Wait, really? In my experience running Songbird outside of QIIME 2, I always got a folder with 5 files (not counting the output differentials), and none of these files are JSON. (Attaching screenshot of what this looks like. The events.out.tfevent... file is by far the biggest file here, weighing in at 992 MB.)

Screen Shot 2019-09-17 at 1 51 16 PM

If saving tensorboard stuff without doing it through Q2 is really really really not kosher, then an alternative would be not following through with #63 and instead improving the qiime songbird summarize-single command to make its visualization a reasonable-enough approximation of tensorboard (at minimum, adding like a sentence next to each plot that says "this is what this plot represents"—would probably be possible to straight-up copy this from the README's FAQ). This doesn't have to be fancy, but it would enable basic diagnostics in a Q2-compliant way.

Regardless of which solution people want (just writing TF results to a logging dir, making TF output a Q2 type somehow, improving the current summary command to produce a visualization with adequate labels and context), I'm happy to help with the corresponding implementation.
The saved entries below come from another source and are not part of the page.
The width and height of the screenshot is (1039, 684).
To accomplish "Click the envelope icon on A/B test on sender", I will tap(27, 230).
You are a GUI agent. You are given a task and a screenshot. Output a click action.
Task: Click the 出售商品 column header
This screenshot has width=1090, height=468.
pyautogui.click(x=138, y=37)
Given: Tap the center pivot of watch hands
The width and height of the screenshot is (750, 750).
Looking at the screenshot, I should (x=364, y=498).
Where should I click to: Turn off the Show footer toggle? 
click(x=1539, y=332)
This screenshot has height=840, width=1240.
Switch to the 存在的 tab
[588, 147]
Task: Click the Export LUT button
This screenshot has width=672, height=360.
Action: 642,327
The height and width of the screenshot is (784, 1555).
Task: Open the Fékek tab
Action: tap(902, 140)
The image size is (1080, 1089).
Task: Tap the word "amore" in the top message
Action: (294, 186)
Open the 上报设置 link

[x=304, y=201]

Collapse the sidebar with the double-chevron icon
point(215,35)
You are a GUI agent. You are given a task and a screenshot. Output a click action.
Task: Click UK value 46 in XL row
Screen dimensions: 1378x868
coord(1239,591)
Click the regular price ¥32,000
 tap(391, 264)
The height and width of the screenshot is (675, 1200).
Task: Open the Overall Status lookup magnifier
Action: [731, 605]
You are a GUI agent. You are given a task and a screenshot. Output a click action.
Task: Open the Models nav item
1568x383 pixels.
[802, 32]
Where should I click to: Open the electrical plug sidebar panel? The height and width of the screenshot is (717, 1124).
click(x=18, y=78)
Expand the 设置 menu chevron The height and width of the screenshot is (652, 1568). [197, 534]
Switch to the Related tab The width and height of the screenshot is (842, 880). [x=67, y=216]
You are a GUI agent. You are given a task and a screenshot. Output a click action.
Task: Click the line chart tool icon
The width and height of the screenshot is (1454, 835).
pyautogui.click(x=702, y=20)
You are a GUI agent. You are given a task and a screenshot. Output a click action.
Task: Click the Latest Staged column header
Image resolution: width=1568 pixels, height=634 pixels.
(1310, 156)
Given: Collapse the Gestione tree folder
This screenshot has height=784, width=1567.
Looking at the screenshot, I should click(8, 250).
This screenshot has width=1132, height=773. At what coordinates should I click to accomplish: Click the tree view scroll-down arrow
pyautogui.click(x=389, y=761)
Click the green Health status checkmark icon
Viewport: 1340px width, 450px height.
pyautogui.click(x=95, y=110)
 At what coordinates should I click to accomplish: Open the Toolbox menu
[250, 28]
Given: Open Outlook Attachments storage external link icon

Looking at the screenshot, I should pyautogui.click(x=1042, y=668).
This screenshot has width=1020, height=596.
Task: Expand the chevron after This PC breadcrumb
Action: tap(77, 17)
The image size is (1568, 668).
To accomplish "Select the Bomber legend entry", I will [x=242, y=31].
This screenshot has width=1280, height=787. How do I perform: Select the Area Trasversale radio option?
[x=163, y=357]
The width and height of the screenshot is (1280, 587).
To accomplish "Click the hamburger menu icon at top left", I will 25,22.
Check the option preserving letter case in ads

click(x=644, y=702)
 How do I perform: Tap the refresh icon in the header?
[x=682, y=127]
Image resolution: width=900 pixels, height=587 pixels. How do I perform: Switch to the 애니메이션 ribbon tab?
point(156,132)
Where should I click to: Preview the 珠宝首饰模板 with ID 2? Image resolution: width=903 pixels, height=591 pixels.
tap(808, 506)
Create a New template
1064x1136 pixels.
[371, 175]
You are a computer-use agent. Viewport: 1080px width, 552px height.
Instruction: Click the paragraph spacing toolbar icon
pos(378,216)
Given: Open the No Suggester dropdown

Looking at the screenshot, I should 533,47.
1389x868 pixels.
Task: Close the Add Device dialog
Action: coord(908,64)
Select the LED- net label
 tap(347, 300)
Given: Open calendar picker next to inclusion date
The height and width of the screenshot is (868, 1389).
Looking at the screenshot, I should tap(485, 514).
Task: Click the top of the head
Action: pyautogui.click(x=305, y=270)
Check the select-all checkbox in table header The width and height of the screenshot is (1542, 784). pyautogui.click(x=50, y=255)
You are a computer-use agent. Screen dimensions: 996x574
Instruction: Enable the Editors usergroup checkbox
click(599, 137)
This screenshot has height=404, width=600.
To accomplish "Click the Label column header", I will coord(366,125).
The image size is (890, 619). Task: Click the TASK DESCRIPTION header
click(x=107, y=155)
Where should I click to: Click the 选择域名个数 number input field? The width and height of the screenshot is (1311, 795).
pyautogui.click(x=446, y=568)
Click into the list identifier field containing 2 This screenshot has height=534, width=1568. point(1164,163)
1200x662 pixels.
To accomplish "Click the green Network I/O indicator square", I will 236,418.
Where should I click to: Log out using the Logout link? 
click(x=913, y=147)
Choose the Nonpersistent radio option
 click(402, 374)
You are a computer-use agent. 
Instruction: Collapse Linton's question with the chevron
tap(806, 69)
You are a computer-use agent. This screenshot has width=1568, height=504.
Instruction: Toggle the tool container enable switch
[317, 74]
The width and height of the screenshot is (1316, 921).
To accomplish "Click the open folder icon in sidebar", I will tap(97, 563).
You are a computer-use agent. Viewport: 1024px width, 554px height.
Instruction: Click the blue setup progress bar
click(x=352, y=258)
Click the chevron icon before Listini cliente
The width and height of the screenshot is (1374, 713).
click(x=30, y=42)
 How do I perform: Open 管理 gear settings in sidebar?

Just let me know.

mortonjt commented 5 years ago

I misremembered the actual format -- that can be found here.

But yes, the events.out* contains all of the logging information -- the other files are for checkpointing (which we often don't need to use in songbird -- that's only for jobs that takes days to run).

Regarding your comment on the summary commands - that was the initial purpose. Do you have specific issues that you ran into? Feel free to raise issues so that we can start patching them.

fedarko commented 5 years ago

If we can hammer out #72 satisfactorily, then I think kicking the can down the road on getting Tensorboard + Q2 more tightly integrated is ok (...I suppose it's not really my call anyway :). Thanks all for the discussion, and sorry for the rants.

ebolyen commented 5 years ago

So I looked more closely at how tensorboard works, and while its not beyond the realm of possibility to static-ify the program (see https://github.com/tensorflow/tensorboard/issues/2045; there is a jupyter client, which expects a backend, but like described in the issue, we have a way to "cache" those requests in QZVs if we can change the host for the embedded client). That seems like a lot of work and is kind of brittle.

Pragmatically I am fine with a --p-diagnostic-dir or --p-tensorboard-log however supersystems (like Qiita) would probably prefer that their permanent filesystem is not be arbitrarily changed, which is why we so strongly discourage that kind of thing.

I am of course all for having nicer visualizations as well (I might recommend Vega here). Also, there's no reason we couldn't have our cake and eat it too, we could put the log directory into the visualization, so that savvy users can still find it, it's still attached to provenance, and a sufficiently advanced visualization can read directly from it in an ad-hoc way.